The memes and most importantly, their origin, at best are a manipulation of facts and at worst lies and designed to disuade voters or likely voter and stoke hate and skepticism based on race. If Tulsi Gabbards debate moment was any indication the claims she threw at my boss and her record were straight from those memes and immediately following were proven false. So to cover the memes, their popularity without consideration of their origin, validity or whether their based in truth misses what I think is the better story. Especially after 2016.

In this, the Harris camp conflated several things at once. Memes, by their very nature, are prone to facetiousness. And while variations of the “Kamala Is a Cop” meme are no exception, the heart of the meme is the same: Harris has a troubling record on criminal justice reform, which plays awkwardly against her campaign’s insistence on avoiding the grittier discussions of her work history.

Is a photo of Kamala Harris happily greeting a sea of young black school children with the pithy caption, “Kamala Harris getting ready to fill up another prison” necessarily “based in truth”? Well, that depends on who you ask. Ask the black mothers of the Bay Area who were disproportionately threatened by Harris’s anti-truancy proposals. Ask the disproportionately black and brown families of those punished under California’s draconian three-strikes law (as California Attorney General, Harris did not support a ballot initiative to reform it). Maybe, just maybe, the campaign could understand what that meme is getting at, even if Senator Harris has never and would never personally lock up a black child.

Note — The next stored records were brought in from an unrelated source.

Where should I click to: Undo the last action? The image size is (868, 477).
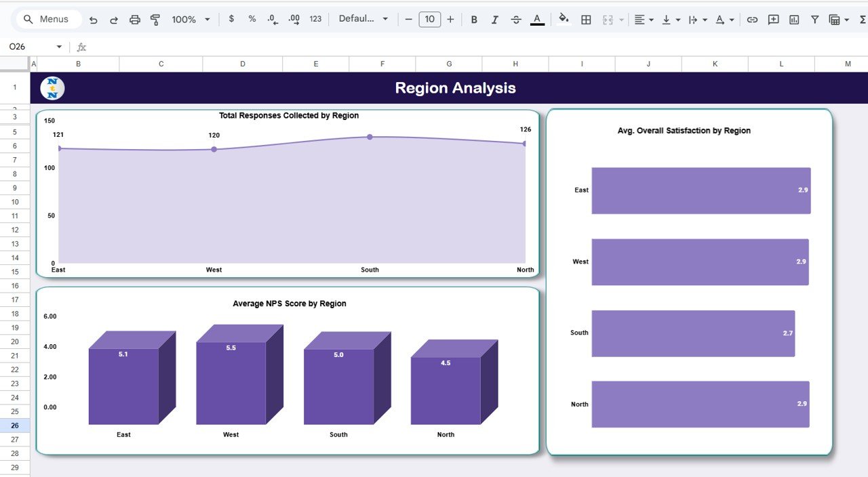[x=94, y=19]
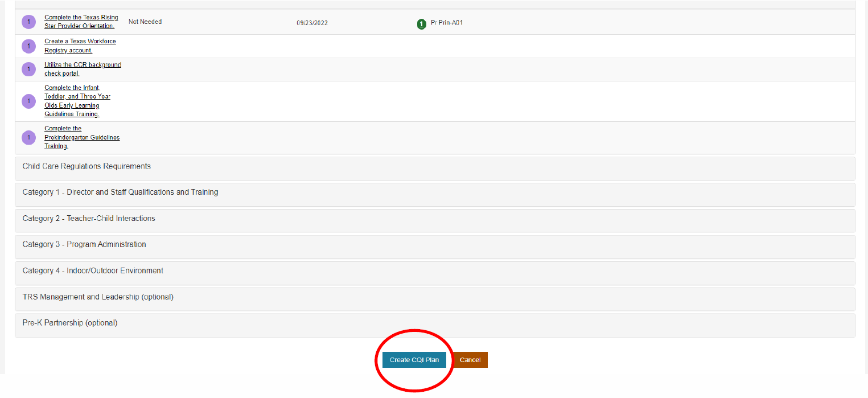The width and height of the screenshot is (868, 398).
Task: Expand Category 1 - Director and Staff Qualifications
Action: point(120,192)
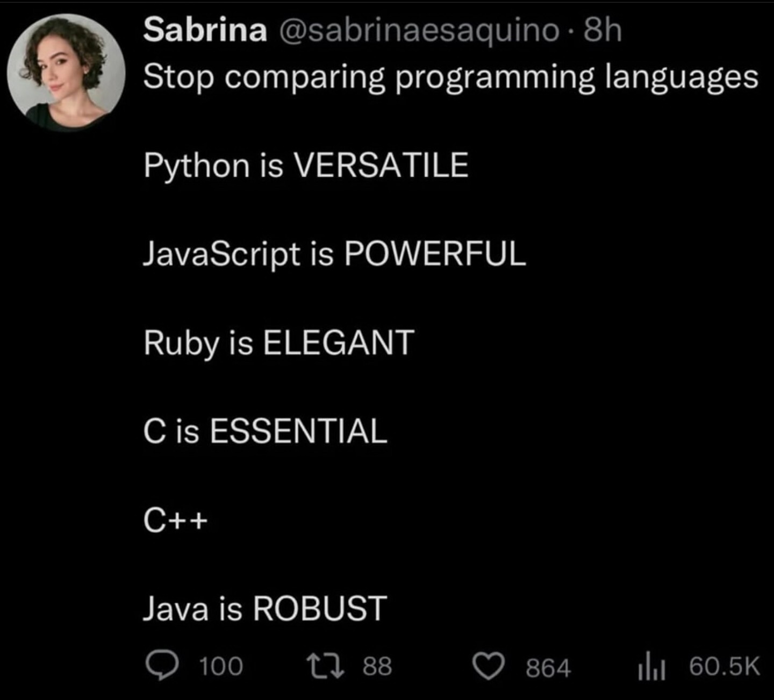The height and width of the screenshot is (700, 774).
Task: Like the tweet with the heart icon
Action: coord(488,667)
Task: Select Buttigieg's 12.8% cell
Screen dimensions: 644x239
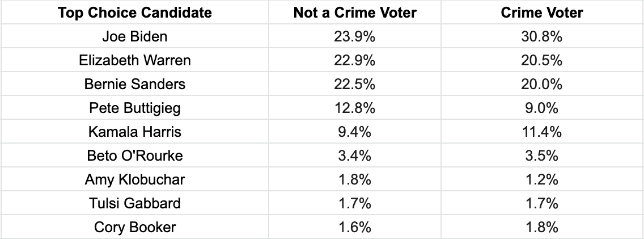Action: pyautogui.click(x=355, y=108)
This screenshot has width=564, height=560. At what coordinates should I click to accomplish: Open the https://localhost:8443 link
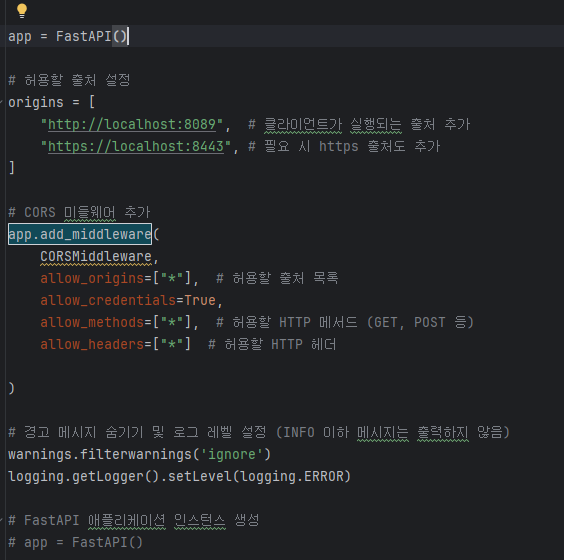tap(136, 146)
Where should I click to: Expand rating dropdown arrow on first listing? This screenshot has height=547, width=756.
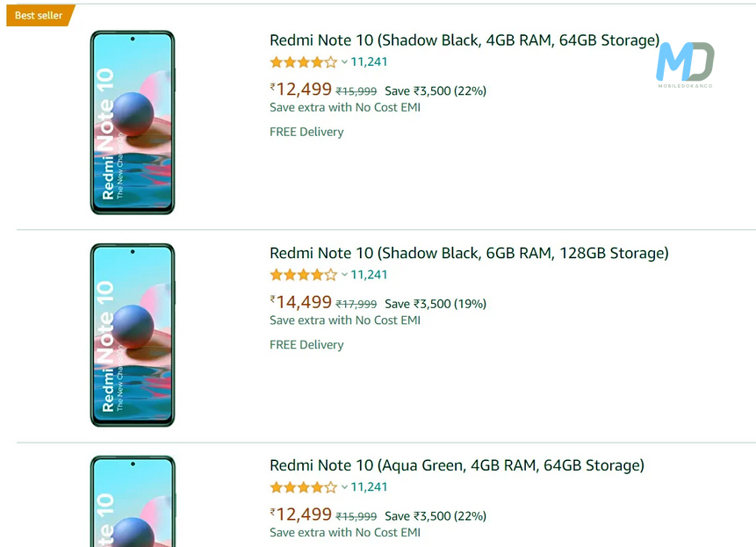tap(344, 62)
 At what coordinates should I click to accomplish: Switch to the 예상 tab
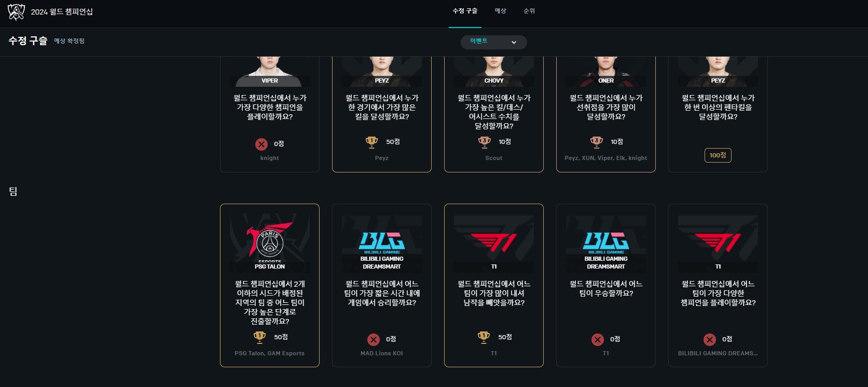pyautogui.click(x=500, y=11)
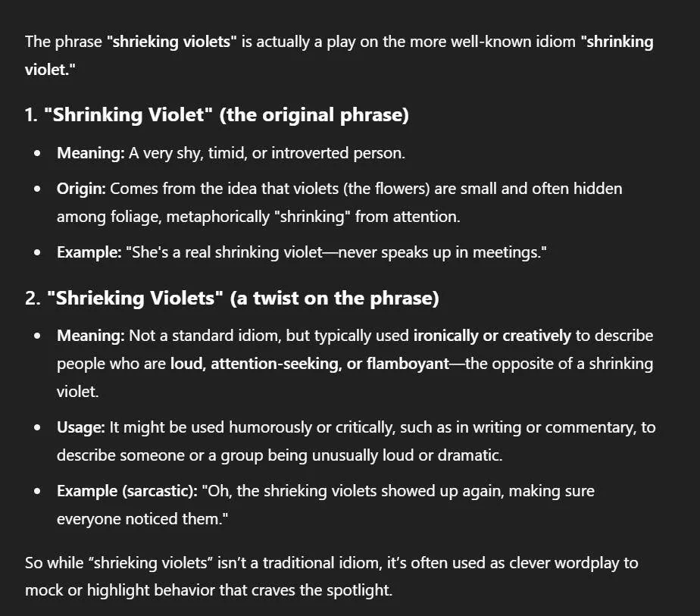Click bold "loud, attention-seeking, or flamboyant" text

[x=310, y=364]
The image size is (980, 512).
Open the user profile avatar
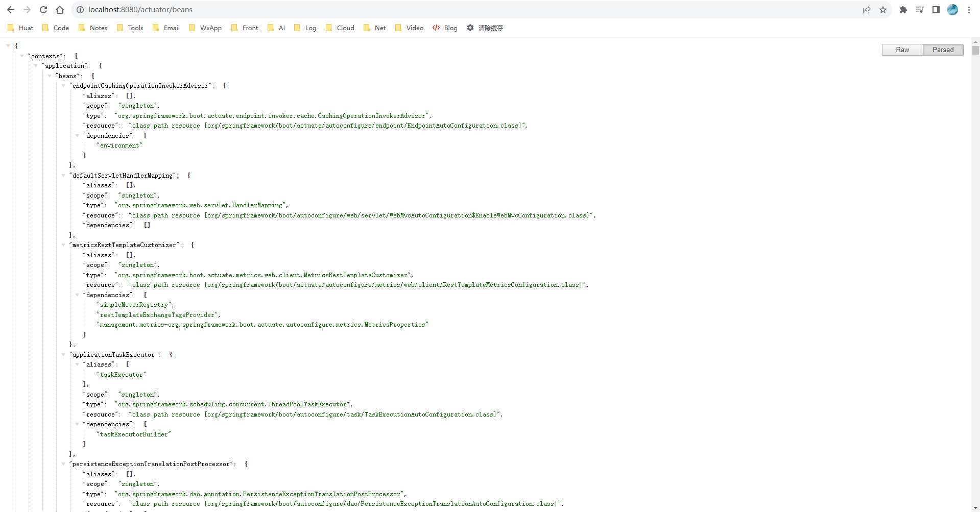(x=952, y=10)
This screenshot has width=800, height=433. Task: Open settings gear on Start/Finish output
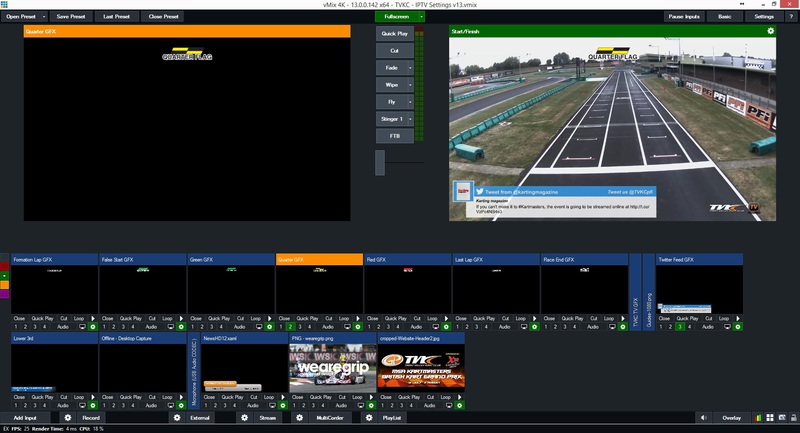(x=771, y=31)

There’s good in Harris’s record. As attorney general, she tackled a backlog of rape kits, instituted implicit-bias training for police officers, and Harris’s uncanny ability to make Trump appointees squirm during confirmation hearings is pull-up-a-seat-with-popcorn worthy. But this doesn’t negate the less savory elements of Harris’s past, one that she was frustratingly unwilling to critique throughout her presidential run. And it’s that past, and the facts attached to it, that has helped the “Kamala Is a Cop” meme thrive.

Unfortunately, the campaign won’t get another chance to back away from the hypothetical Russian agents and reckon with the genuine critique underlying the meme, since Harris announced she was suspending her campaign as I was reporting this story. Ultimately, the Harris camp’s avoidance of young Democrats retweeting “Kamala Is a Cop” memes is indicative of larger issues within her campaign. Over the Thanksgiving weekend, Harris’s team imploded. The New York Times reported that Harris’s state operations director, Kelly Mehlenbacher, resigned, citing dysfunction, layoffs, and no “real plan to win” Iowa. The Harris campaign has been in dire straits for months, due to messy messaging, inconsistent campaign locations, and poor management. But the Times also revealed another element of the discord: Harris’s advisers, “point to that [Gabbard] debate moment as accelerating Ms. Harris’s decline.”

But Gabbard simply poked the elephant in the room—the one narrative that’s taken hold online, spanning both the left and right. It was time for Harris to own up to her history with the criminal justice system, to acknowledge her missteps, to plot a future forward, and she fumbled. If this moment was the beginning of the end, it was set up years earlier, when some frustrated leftist somewhere thought of a quick way to summarize their discontent with a rising star in the Democratic party: “Kamala Is a Cop.”